Be Happy That You Didn’t Get That Job

Be Happy That You Didn’t Get That Job

Being Fired Before Hired

One of my goals this summer was to be working some place else before September rolled around. Can I tell you that I made it through four interviews for one position, only to have the final (fifth) interview and be turned down for the job?


When I told my mother that I did not get the job, she wanted to hold me and tell me it would be all be okay.
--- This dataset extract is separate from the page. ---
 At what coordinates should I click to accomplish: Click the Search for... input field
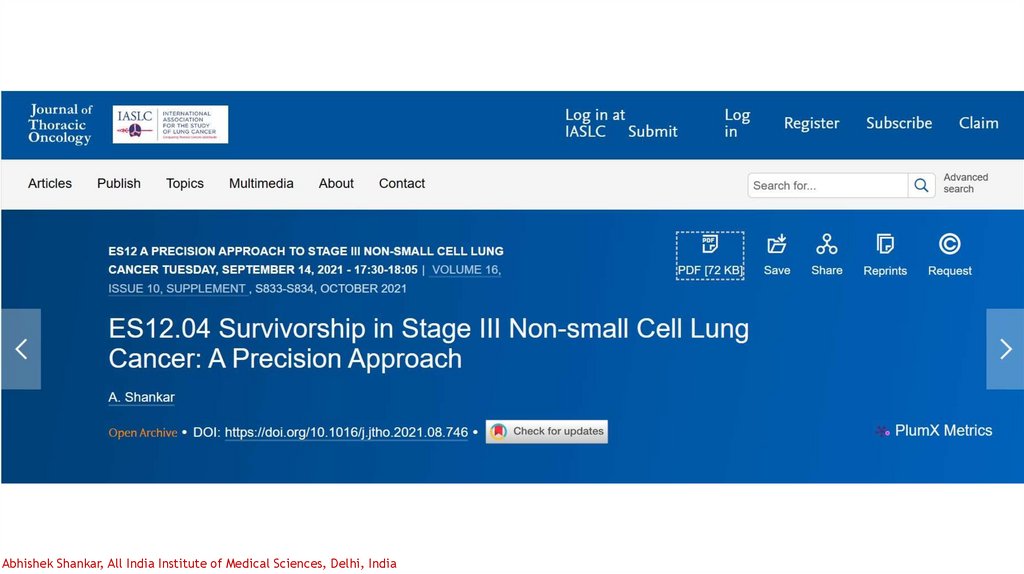pos(827,186)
But honestly, I was actually relieved that I did not get it.


This is not a case of ‘sour grapes’. I am actually happy that I went through jumping through all of these hoops because at the end of the process, I feel more confident about what I want for myself as a professional; I feel more savvy about the politics about interviewing; I feel optimistic about my future career aspirations and I want you to feel the same way, too!


Here are some things to remember when going through any interview process.
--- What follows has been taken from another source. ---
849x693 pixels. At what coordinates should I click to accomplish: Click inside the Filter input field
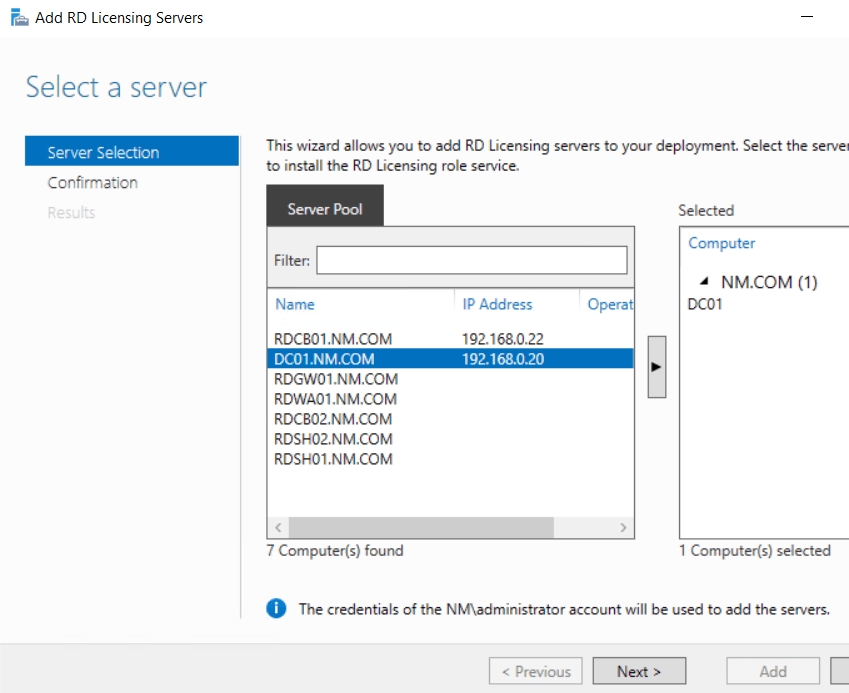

1. After a certain level, interviews are more about fit than skill

By the time I met with my final interviewer, the newly appointed director of the program, I had successfully completed a rigorous written assessment of my skills, a phone interview that assessed my educational philosophy, and a review of my previous work experiences from five ladies who would have been my senior colleagues had I landed the position.


When I reached the final interview, it had already been established that I could do the work and could get along with my senior team members. The questions posed by the director were not much different than those posed by the others with whom I had interviewed. As my potential director, she had to see if she liked me or not. And for whatever reason (my voice, my locs, my age, my gender, etc), she did not see me fitting into her team and her vision.


2. Reflect On Your Responses and Think of Ways to Improve Them

After you complete each leg of the interview, find a quiet place to reflect. I ducked into a Dunkin Donuts after my in-person interviews and jotted down the questions that we asked, my responses, their reactions to my responses, and some possible ways that I could have improved my responses.

3. Change Into Something More Comfortable (Or Sexy) After Your Interview

I found that changing into a cute little dress and/or jeans helped lift my spirits after completing each level of the interviewing process, even the ones that I thought were successful.

In some way, it shifts the power-dynamic of the interview process, which despite your confidence is an issue of them selecting you explicitly and you doing your best to be selected.

If doing a complete wardrobe change is not possible, try for:

  • Changing back into your dangling earrings
  • Taking off them stockings
  • Indulging in one too many spritzes of your favorite perfume
  • Removing your suit-jacket to expose some skin
  • Replacing your sensible lipstick with your preferred high-gloss, bold lip color
  • Cute sandals instead of interview shoes /pumps
  • If you have locs or a curly mane and have placed them under  a set of heavy manners with a bun in a “polished” pulled black style, let them out as soon as you can.